___ RECORDS FOR THE TASK

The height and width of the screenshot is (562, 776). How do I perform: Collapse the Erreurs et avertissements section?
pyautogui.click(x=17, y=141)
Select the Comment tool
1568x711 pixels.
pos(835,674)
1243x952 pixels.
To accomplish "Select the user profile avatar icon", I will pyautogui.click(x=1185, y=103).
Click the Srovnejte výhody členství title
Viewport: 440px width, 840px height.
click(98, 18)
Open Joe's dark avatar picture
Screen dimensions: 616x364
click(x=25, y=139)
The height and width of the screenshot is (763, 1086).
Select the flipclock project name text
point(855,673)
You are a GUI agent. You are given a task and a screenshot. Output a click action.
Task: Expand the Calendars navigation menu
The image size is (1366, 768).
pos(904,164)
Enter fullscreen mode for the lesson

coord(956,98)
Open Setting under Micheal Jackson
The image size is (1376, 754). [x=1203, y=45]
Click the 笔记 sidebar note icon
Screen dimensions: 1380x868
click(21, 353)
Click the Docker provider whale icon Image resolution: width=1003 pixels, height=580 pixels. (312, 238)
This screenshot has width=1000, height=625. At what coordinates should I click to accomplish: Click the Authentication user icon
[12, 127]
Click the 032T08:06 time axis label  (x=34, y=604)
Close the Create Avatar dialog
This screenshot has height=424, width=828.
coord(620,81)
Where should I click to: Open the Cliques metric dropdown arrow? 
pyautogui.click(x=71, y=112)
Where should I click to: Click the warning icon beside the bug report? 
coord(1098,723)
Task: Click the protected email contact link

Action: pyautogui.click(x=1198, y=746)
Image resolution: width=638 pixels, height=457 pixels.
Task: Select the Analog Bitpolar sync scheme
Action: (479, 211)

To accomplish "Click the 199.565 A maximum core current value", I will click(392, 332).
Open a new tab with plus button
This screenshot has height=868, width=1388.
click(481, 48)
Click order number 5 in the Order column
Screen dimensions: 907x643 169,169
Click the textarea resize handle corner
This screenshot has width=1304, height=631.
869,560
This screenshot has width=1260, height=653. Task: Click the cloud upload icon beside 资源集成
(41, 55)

______

▶ **TO DO**
Return every line of the entries above verbatim, with no changes of any kind.

▶ **EXPECTED ANSWER**
The height and width of the screenshot is (562, 776). How do I perform: Collapse the Erreurs et avertissements section?
pyautogui.click(x=17, y=141)
Select the Comment tool
1568x711 pixels.
pos(835,674)
1243x952 pixels.
To accomplish "Select the user profile avatar icon", I will pyautogui.click(x=1185, y=103).
Click the Srovnejte výhody členství title
Viewport: 440px width, 840px height.
click(98, 18)
Open Joe's dark avatar picture
Screen dimensions: 616x364
click(x=25, y=139)
The height and width of the screenshot is (763, 1086).
Select the flipclock project name text
point(855,673)
You are a GUI agent. You are given a task and a screenshot. Output a click action.
Task: Expand the Calendars navigation menu
The image size is (1366, 768).
pos(904,164)
Enter fullscreen mode for the lesson

coord(956,98)
Open Setting under Micheal Jackson
The image size is (1376, 754). [x=1203, y=45]
Click the 笔记 sidebar note icon
Screen dimensions: 1380x868
click(21, 353)
Click the Docker provider whale icon Image resolution: width=1003 pixels, height=580 pixels. (312, 238)
This screenshot has width=1000, height=625. At what coordinates should I click to accomplish: Click the Authentication user icon
[12, 127]
Click the 032T08:06 time axis label  (x=34, y=604)
Close the Create Avatar dialog
This screenshot has height=424, width=828.
coord(620,81)
Where should I click to: Open the Cliques metric dropdown arrow? 
pyautogui.click(x=71, y=112)
Where should I click to: Click the warning icon beside the bug report? 
coord(1098,723)
Task: Click the protected email contact link

Action: pyautogui.click(x=1198, y=746)
Image resolution: width=638 pixels, height=457 pixels.
Task: Select the Analog Bitpolar sync scheme
Action: (479, 211)

To accomplish "Click the 199.565 A maximum core current value", I will click(392, 332).
Open a new tab with plus button
This screenshot has height=868, width=1388.
click(481, 48)
Click order number 5 in the Order column
Screen dimensions: 907x643 169,169
Click the textarea resize handle corner
This screenshot has width=1304, height=631.
869,560
This screenshot has width=1260, height=653. Task: Click the cloud upload icon beside 资源集成
(41, 55)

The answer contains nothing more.